• **Exercise requirements**:
Among the records, which lines include "axis"? List them.

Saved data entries
>>
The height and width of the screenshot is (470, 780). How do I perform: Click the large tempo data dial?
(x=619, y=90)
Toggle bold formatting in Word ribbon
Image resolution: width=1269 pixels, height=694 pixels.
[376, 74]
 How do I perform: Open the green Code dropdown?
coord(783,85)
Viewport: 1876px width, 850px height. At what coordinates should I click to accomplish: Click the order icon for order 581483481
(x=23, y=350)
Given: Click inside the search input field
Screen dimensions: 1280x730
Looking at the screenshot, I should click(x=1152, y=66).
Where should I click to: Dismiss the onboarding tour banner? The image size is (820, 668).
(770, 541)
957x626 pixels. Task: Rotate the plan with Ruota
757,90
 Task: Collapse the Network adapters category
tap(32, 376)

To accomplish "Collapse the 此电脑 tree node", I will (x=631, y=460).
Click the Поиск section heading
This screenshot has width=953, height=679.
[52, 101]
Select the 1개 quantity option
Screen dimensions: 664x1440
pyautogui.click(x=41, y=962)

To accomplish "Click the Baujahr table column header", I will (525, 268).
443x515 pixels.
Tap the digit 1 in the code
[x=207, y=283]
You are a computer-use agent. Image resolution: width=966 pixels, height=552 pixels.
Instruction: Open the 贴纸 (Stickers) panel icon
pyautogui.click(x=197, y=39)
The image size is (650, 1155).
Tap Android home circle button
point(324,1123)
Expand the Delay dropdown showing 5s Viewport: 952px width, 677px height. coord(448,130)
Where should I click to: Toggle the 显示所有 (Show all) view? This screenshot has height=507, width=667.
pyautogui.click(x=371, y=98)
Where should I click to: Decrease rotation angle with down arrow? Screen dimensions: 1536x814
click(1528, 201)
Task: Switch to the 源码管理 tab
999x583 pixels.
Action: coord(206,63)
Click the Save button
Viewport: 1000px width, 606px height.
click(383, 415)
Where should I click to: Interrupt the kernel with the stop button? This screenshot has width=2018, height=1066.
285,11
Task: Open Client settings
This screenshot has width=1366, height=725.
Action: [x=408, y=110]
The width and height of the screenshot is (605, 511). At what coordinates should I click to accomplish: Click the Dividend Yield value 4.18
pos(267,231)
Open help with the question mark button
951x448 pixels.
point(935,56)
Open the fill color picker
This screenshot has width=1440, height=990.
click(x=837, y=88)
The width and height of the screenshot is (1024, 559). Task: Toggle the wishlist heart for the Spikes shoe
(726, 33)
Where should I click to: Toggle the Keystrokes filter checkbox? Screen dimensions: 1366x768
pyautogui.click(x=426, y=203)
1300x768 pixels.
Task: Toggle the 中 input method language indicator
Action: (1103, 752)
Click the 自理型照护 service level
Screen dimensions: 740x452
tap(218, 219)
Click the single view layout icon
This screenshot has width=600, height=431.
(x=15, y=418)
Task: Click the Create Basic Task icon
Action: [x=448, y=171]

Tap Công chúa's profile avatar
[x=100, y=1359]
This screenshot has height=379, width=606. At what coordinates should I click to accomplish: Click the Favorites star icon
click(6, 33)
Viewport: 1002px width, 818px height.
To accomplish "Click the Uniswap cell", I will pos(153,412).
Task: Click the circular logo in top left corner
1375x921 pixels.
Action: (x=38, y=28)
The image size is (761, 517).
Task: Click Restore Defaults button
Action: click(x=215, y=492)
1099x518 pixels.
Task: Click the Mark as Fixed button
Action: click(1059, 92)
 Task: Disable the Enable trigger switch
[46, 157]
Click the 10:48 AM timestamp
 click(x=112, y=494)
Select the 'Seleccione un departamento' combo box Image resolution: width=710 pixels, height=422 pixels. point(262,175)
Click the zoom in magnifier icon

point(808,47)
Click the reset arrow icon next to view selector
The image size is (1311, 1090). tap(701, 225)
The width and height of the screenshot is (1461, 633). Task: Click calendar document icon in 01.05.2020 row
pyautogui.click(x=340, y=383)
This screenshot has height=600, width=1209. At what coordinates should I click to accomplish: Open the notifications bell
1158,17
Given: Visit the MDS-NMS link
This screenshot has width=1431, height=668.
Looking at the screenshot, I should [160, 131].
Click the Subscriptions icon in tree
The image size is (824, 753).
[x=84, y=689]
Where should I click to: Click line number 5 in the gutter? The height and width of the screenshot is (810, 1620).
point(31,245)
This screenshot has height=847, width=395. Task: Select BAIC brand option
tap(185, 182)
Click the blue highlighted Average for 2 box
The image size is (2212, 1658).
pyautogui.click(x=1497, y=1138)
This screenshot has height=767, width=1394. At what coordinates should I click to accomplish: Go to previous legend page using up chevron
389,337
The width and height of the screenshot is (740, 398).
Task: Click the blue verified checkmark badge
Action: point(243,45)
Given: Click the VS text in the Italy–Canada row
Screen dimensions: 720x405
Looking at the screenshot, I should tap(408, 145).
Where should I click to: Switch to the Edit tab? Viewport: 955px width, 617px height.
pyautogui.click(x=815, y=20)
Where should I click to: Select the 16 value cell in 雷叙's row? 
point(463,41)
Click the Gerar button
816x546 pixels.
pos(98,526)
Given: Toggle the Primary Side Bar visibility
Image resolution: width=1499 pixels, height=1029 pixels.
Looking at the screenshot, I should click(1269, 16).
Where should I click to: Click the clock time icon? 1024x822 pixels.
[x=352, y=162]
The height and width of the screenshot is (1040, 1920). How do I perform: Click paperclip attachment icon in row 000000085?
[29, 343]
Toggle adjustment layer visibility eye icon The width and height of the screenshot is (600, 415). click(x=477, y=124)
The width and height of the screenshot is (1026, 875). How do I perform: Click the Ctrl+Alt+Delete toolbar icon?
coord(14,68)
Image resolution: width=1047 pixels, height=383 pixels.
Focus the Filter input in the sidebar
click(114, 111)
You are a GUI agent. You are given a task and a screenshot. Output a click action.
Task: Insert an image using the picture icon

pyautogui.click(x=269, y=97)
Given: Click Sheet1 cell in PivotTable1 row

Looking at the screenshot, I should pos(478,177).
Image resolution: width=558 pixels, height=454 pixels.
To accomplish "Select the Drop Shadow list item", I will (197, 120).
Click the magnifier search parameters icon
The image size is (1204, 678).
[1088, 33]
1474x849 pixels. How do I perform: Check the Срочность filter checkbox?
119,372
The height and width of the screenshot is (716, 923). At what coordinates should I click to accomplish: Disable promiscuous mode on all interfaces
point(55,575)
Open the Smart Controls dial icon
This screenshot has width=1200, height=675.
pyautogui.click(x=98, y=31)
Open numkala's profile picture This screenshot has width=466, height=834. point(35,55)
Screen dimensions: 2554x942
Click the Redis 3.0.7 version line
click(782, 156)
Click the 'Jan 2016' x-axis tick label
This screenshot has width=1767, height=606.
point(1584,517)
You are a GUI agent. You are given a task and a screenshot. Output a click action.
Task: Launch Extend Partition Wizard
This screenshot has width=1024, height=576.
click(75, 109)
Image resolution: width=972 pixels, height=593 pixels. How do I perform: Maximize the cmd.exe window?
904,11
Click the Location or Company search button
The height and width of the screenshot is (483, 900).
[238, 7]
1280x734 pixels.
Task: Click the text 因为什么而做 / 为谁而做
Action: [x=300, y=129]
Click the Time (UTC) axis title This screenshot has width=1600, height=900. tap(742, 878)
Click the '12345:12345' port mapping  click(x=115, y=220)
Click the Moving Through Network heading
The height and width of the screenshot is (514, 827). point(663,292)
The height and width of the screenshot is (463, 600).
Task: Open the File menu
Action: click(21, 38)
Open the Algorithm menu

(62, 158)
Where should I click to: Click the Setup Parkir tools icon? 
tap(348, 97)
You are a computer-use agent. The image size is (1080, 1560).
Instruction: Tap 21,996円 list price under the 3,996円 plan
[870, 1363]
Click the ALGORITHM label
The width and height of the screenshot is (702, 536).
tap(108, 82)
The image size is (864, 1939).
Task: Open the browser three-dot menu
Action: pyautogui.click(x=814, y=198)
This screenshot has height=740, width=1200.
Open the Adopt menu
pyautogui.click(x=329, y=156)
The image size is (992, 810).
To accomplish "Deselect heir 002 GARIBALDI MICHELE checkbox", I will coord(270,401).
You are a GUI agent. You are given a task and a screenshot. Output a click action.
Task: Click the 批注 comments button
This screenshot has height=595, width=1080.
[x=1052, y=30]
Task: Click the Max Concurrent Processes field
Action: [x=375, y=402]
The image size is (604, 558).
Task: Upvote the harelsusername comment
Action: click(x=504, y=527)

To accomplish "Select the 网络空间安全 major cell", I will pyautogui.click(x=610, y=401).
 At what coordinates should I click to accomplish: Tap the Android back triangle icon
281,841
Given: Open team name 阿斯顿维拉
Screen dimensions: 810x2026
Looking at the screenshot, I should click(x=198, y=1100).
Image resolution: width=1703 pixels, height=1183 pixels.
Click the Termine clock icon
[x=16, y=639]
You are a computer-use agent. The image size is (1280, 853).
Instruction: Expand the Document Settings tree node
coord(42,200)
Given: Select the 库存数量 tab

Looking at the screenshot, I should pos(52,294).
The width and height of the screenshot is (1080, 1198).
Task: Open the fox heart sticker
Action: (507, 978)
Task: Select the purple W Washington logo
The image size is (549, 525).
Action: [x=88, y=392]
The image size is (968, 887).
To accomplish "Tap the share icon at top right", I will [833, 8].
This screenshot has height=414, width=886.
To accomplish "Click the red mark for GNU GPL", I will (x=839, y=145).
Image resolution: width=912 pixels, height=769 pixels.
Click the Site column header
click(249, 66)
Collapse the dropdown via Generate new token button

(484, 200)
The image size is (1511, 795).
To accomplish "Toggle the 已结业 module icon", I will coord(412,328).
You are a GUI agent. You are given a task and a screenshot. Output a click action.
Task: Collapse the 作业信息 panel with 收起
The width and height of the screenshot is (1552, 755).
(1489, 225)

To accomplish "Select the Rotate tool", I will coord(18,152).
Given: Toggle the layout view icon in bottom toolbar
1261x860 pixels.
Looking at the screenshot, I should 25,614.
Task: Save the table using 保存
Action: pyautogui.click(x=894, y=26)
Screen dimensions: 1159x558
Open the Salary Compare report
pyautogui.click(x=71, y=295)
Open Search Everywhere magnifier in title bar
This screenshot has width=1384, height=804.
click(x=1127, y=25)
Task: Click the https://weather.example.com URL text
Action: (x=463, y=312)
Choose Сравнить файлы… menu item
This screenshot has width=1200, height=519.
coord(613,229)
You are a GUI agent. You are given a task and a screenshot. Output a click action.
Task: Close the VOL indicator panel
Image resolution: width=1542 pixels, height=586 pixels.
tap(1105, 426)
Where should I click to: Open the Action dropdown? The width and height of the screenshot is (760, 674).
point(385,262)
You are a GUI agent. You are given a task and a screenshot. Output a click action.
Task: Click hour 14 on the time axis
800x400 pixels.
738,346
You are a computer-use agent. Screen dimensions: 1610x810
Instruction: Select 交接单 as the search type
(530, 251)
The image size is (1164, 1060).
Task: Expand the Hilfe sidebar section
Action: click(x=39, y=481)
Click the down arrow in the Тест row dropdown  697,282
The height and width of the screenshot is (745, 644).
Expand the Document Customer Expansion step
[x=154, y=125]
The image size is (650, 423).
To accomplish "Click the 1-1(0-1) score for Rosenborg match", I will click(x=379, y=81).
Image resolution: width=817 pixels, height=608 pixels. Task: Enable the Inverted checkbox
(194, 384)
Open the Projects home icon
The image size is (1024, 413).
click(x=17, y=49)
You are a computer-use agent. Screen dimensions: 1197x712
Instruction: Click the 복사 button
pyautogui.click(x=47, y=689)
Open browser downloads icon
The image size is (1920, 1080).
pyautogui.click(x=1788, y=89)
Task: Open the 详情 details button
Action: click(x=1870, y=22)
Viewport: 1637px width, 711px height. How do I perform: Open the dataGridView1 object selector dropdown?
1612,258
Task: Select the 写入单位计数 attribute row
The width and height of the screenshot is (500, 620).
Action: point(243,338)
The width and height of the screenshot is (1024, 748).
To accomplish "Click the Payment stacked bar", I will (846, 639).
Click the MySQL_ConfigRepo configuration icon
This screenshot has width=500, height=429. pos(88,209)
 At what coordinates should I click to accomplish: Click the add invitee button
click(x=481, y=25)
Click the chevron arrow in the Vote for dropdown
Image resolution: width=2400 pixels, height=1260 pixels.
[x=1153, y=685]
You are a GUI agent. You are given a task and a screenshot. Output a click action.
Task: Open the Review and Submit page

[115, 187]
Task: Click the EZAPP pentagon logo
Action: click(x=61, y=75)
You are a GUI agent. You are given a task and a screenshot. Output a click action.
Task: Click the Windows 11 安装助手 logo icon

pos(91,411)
<<
• **Answer for this exercise**:
Click the 'Jan 2016' x-axis tick label
Click the Time (UTC) axis title This screenshot has width=1600, height=900. tap(742, 878)
Task: Click hour 14 on the time axis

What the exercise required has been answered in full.